Picture if you will a locked door. It's an older door. There is a door mat in front of the door. How do you get in?
This door puzzle shows up in several text adventures (I first encountered it in one of the Zork games from Infocom, if memory serves, though I might have read about it in a review of Deadline). What quickly becomes apparent is that the game is relying on several key things. The first of which is that you can't break down the door, no matter how hard you try. The second is that if you look in the keyhole you'll notice it's blocked. The third is that the game hopefully presented you with the opportunity to grab a letter opener.
It also requires you to have an idea what type of door and lock you're dealing with. My great grandmother had these doors. The locking mechanism used a Skeleton Key. If you left the key in the hole then someone could see that it was obstructed.
The designers of the puzzle devised that you could get into a locked room by sliding the doormat under the door.
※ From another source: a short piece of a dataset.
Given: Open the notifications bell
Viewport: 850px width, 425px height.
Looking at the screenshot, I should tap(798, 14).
Once it was in place you could use the letter opener to move the key out of the hole and onto the mat. Once the key hit the mat you could carefully pull the mat and get the key. Voila! You can now open the door.
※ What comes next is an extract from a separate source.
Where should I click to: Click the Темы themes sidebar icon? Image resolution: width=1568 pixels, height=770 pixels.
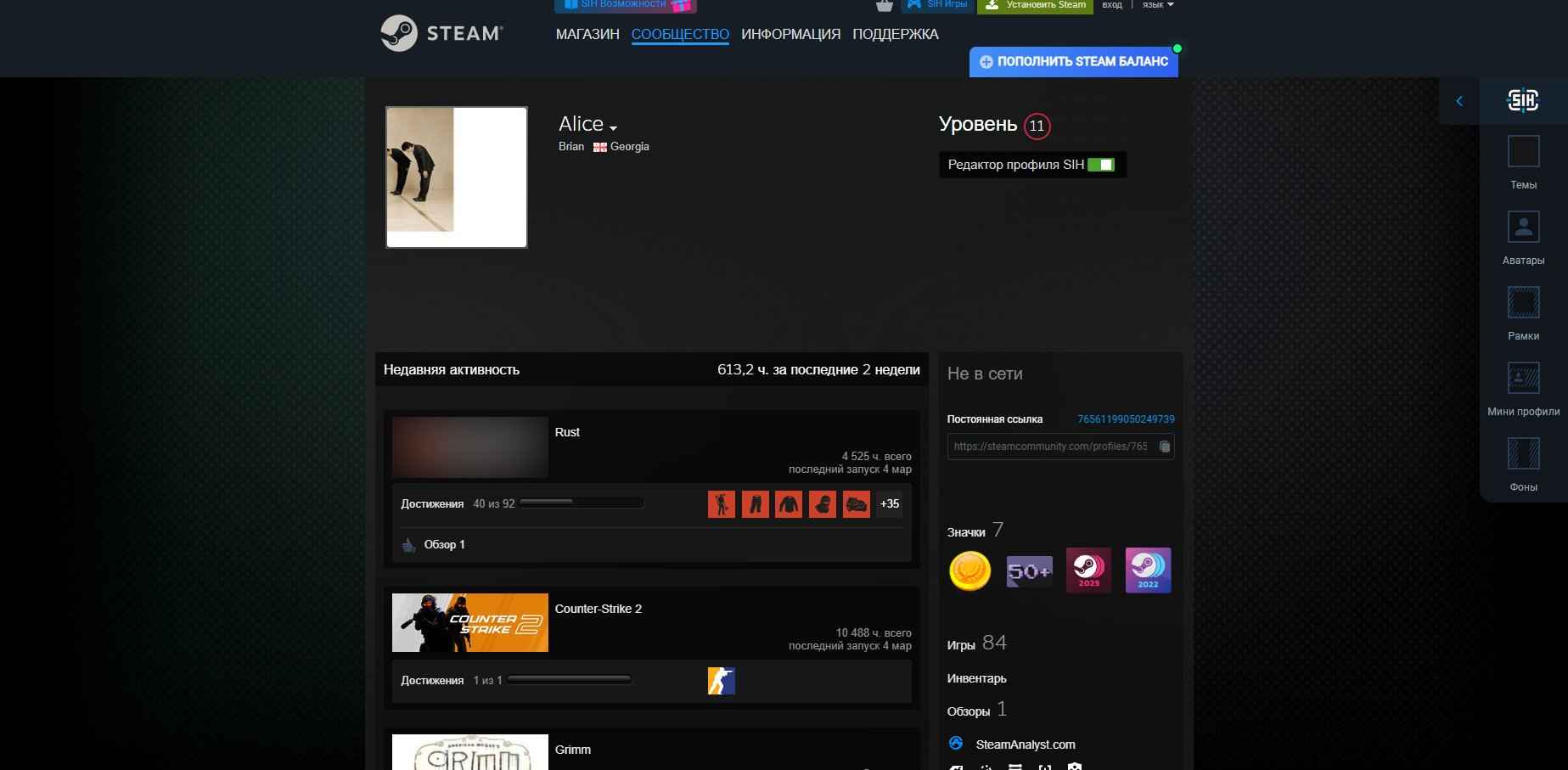pyautogui.click(x=1523, y=152)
I decided to try this with my great grandma's locks. Sure enough, it worked. I felt so clever that I knew how to defeat these locks once and for all (assuming I had a doormat, a letter opener, and a skeleton key lock with a key carelessly left in it).
Clever puzzle? Sure, but there's a few flaws with it.
The first is it assumes familiarity with the locks of this era. I happened to have access to this lock so I could demonstrate for myself that it worked. That was over 40 years ago. I doubt that anyone today looking at that puzzle would even think to try this puzzle. Today's locks don't offer such an easy way of defeating them.
Worse, what happens if the door remains locked? Most times it means that the character doesn't get access to whatever is behind that door. Unless they figure out the correct incantation of words or actions they remain blocked from gaining access. At some point the door becomes less of an obstacle and more of a frustrating impediment to progressing in the game. It's even worse if the rest of the game is locked behind that door. Sorry, but you must have door knowledge and a letter opener to unlock this content.
I can also say that the locks I encountered weren't anything special. You probably could pick it with the letter opener or bash the door hard enough to gain access. The solution to the puzzle would make the player feel clever, but only after they figured out what the game designer was trying to achieve.
Thing is, it didn't add anything to the story. The only things that I got out of it was a chance to play with my great grandmother's locks and an anecdote to tell other folks.
Many games mistake locked doors, locked chests, and obstacles as gameplay, but if they only serve to keep the player out unless there's certain conditions that are met I wonder if they're really serving their purpose. In GUMSHOE any clue that is related to the investigation is automatically granted to the players in the interest of keeping the story moving. So if you happen to be on the wrong side of a door and there's a core clue behind it the system allows you to use your investigative abilities to route around it. Perhaps that means the door can be easily picked, or the wood is slightly rotten, or you now know the name of the person who has the key. It offers a more rich experience than doing one thing in order to overcome the obstacle.
Point being that stalling progress in order to figure out a puzzle isn't terribly interesting. As game designers we tend to forget that the obstacles in the story are only interesting if the characters can route around them. If the player isn't able to deduce what needs to happen in order to get around an obstacle then perhaps the character can have some knowledge that the player lacks. (e.g.: Kayleigh may never have seen a skeleton key door, but intrepid reporter Vivienne Sinclair may have opened more than a few doors with this little trick.
"I made significant progress in this game" is way more interesting than "I finally got the damn door opened". Let's give the players more tools to have their characters be successful.